(Items listed in a dataset)
........
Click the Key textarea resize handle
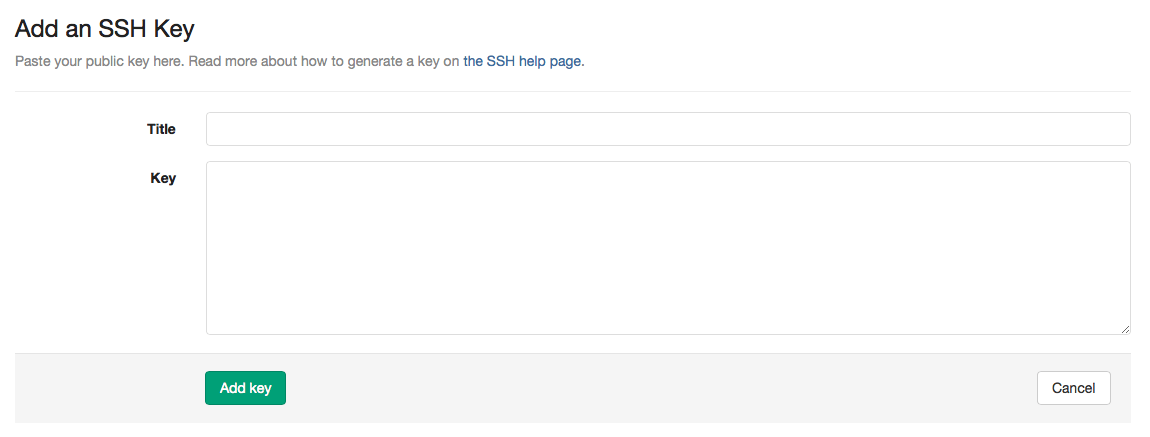The image size is (1150, 437). coord(1125,329)
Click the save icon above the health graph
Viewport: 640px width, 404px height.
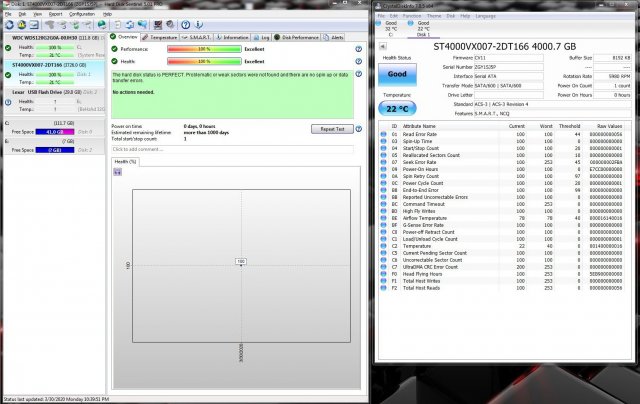[118, 172]
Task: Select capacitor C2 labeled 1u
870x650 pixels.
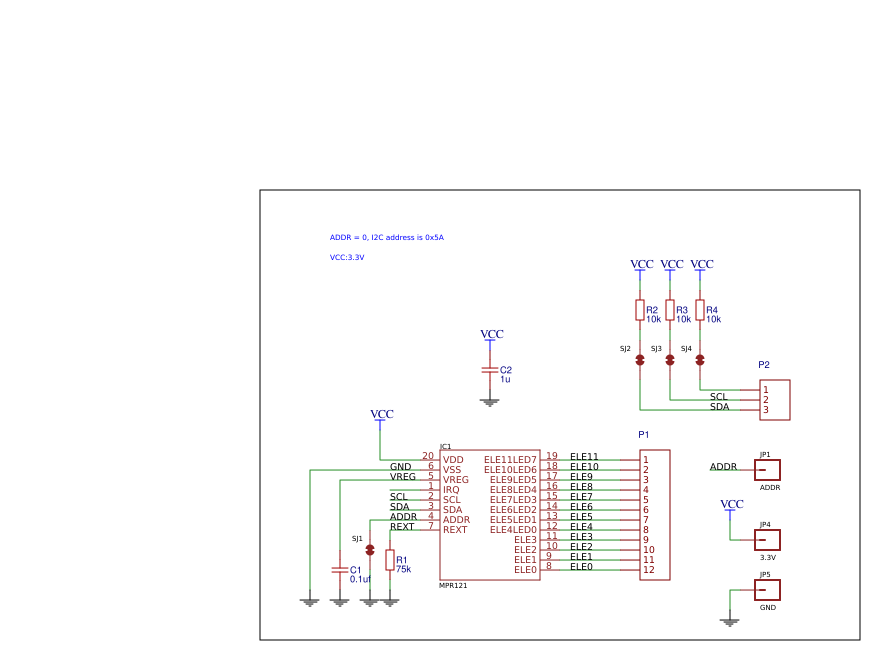Action: click(489, 371)
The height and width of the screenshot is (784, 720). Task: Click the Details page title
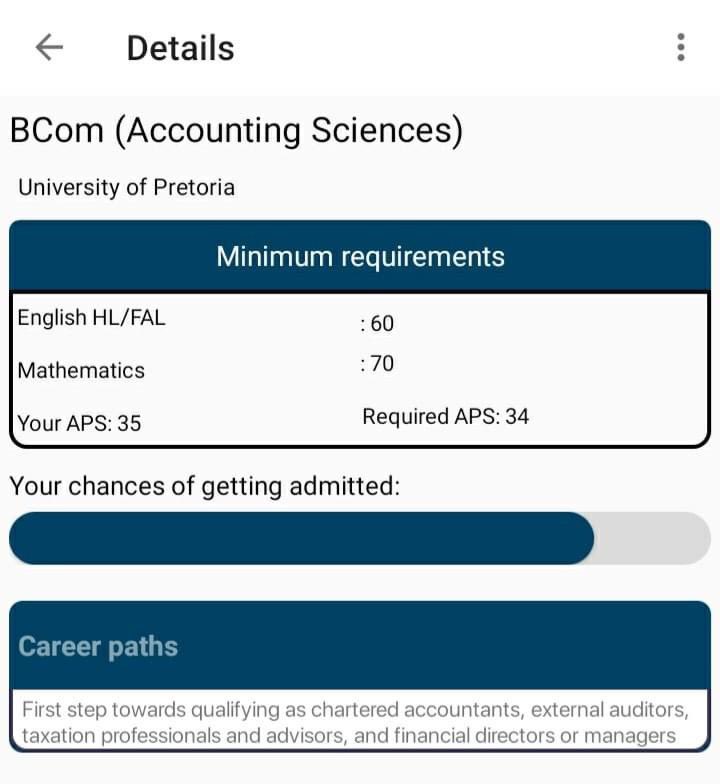point(180,48)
........
With the pictures left out, output the lines from the one containing "Task: Select capacitor C2 labeled 1u" through the last line of the records above, exactly as they are.

EXPECTED OUTPUT –
Task: Select capacitor C2 labeled 1u
870x650 pixels.
Action: click(489, 371)
The height and width of the screenshot is (784, 720). Task: Click the Details page title
point(180,48)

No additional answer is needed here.